November 11, 2015 | No Reprieve

A best-selling Canadian author of 14 books on economic trends, real estate, the financial crisis, personal finance strategies, taxation and politics. Nationally-known speaker and lecturer on macroeconomics, the housing market and investment techniques. He is a licensed Investment Advisor with a fee-based, no-commission Toronto-based practice serving clients across Canada.

Yesterday I told you this post would be about ponies and sunshine. I lied. Get over it. Moreover, what would you expect from a blogger who several times this week was accused of being misogynistic, gender-exploitive and suggestive? Clearly I’m a politically-incorrect, sex-blind, insensitive fossil, which makes me the perfect financial guy. Take your emotional baggage elsewhere. Unless you’re a border collie with dreamy eyes, I’m immune.

Okay, so the next time Canadian interest rates might change is in exactly three weeks, on December 2nd. Unless oil goes to thirty bucks or Justin joins the Chippendales, expect no change. The economy may be dragging, but a rate cut will murder the dollar and send a distress signal to markets coming just two weeks before the Fed’s expected to raise rates (now a 70% probability).

Besides, the expectation of higher interest costs is already out there. Many mortgage rates increased Monday by ten basis points or up – not a huge amount, but certainly a move in a direction most people thought was impossible. There’s more to come, as Canadian bond yields continue to slowly swell in expectation of the Fed move and in response to the US debt market.

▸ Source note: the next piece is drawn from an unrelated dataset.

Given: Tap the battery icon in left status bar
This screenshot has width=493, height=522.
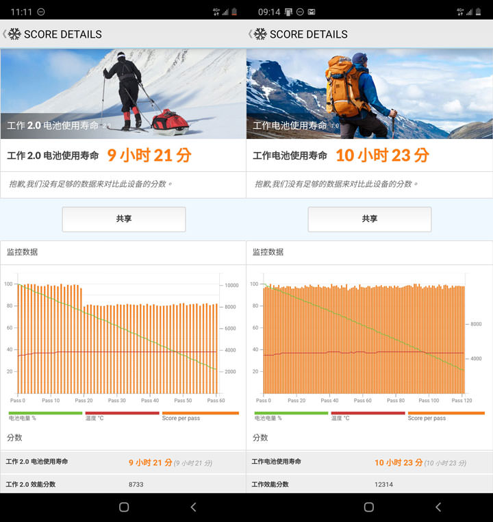Looking at the screenshot, I should [x=235, y=12].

Speaking of the yanks, the 30-year fixed mortgage rate there is now at 3.83%, a rise of 17 basis points (almost a fifth of a per cent) in a week. Big move.

Says Zillow: “Mortgage rates moved decisively higher last week as the commentary of several Federal Open Market Committee members and an exceptionally strong jobs report solidified expectations for a December Fed rate hike. Markets will look for further signals about the strength of the economy in inflation and consumer confidence data.”

US rates have more of a regional bias, so it’s interesting to see the increase was larger (a quarter point last week) in hot housing markets like New York, Chicago and Texas. The next big day is December 16th, when the Fed actually announces its decision. Given job creation of 271,000 last month – blowing past all expectations and forecasts – this is looking increasingly like a done deal.

And make no mistake about what this means. The significance is not just a quarter-point move higher after emergency rates being in effect since the Great Financial Crisis. Rather it is the end of overly-accommodative monetary policy. First the massive monthly government bond-buying program ended a year ago (the basement-dwelling macroeconomists who read this pathetic blog said it would never happen), and now cheap rates will end (they’re saying the same thing).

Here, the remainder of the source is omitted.